The Benefit of Christ – The Most Influential Book You Have Never Read

In 1543 an obscure Benedictine monk, Benedetto Fontanini, wrote “The Benefit of Christ;” the book sold 40,000 copies in six years in Venice alone.

Its organization reminds of the three categories of guilt, grace, and gratitude in the Heidelberg Catechism, which was written twenty years later. Some of its language is also similar, raising the possibility that the treatise influenced the catechism’s authors. For example, the first chapter, on sin and misery, is followed by a chapter on the law which is given “so that we would recognize our sin, and despairing of our ability to justify ourselves by works, would have recourse to the mercy of God and the justice of faith.”


It was 1543. North of the Alps, Protestant reformers were busy publishing books. In Rome, the papacy was busy banning them. Still, the publishers in Venice, a proudly independent republic with a reputation of opposition to the pope, were persistent. That year’s best-seller was an Italian essay by a characteristically long name: Trattato utilissimo del beneficio di Giesù Cristo crocifisso verso i cristiani (Most useful treatise on the benefit of Jesus Christ crucified for Christians). It was called, for short, Il Beneficio di Cristo (The Benefit of Christ).

A Much Hated Best-Seller

According to the Italian theologian Pier Paolo Vergerio (1498-1565), the book sold 40,000 copies in six years in Venice alone – an impressive number at that time. It was an immediate success, especially among the group of Italian reformers – including high-ranking nobles and cardinals – who had been unsuccessfully trying to fight Rome’s corruption and promote a return to the original Scriptures (ad fontes). In this 70-page treatise, they found a concise explanation of important doctrines on which the church had not yet reached an official consensus, such as justification by faith alone.

Soon, the book was reprinted in other cities and translated in other languages, including English, French, and Croatian. One English copy included handwritten notes by King Edward VI, who had obviously enjoyed its study.

On the other hand, some clergymen immediately attacked it as full of “Lutheran errors and deceptions.”[1] It was burned in Naples in 1544, placed on the index of forbidden books in 1549, and finally outlawed by name at the Council of Trent. Its faults were identical to those Rome found in Lutheran writings, chiefly that it presented justification as a single act of God towards sinners, independent of their works, instead of a gradual progression by degrees.

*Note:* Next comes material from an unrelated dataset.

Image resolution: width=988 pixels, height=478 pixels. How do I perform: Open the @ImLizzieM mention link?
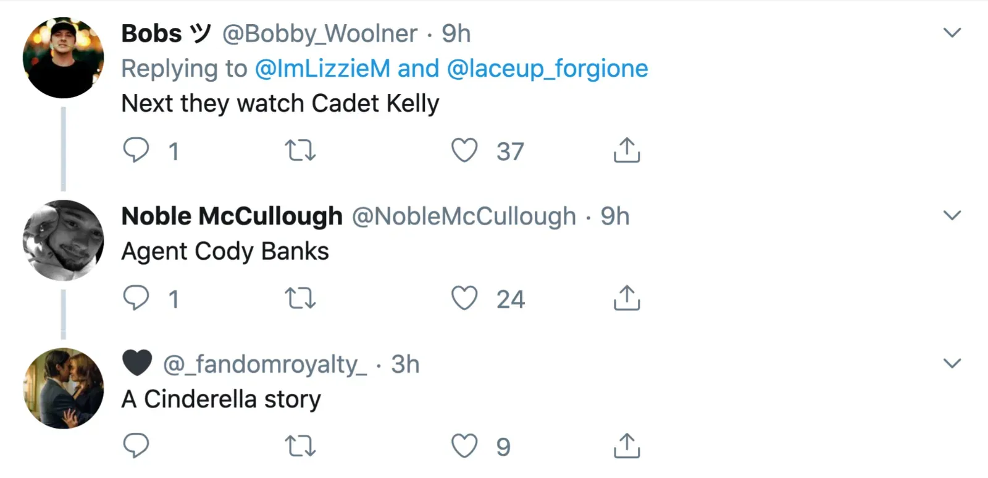pos(322,69)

The papacy considered it so dangerous that it almost succeeded in destroying every Italian copy. In 1855, an Italian copy was found at St. John’s College Library in Cambridge, spurring a renewed interest in the treatise.

A Mysterious Author

The book appeared on the shelves as an anonymous work. The reason given was “so that the content rather than the authority of the author may move you.” There might also have been a concern for safety, given that just the previous year the pope had reopened the Roman Inquisition with the specific goal of crushing the Lutheran “heresy.”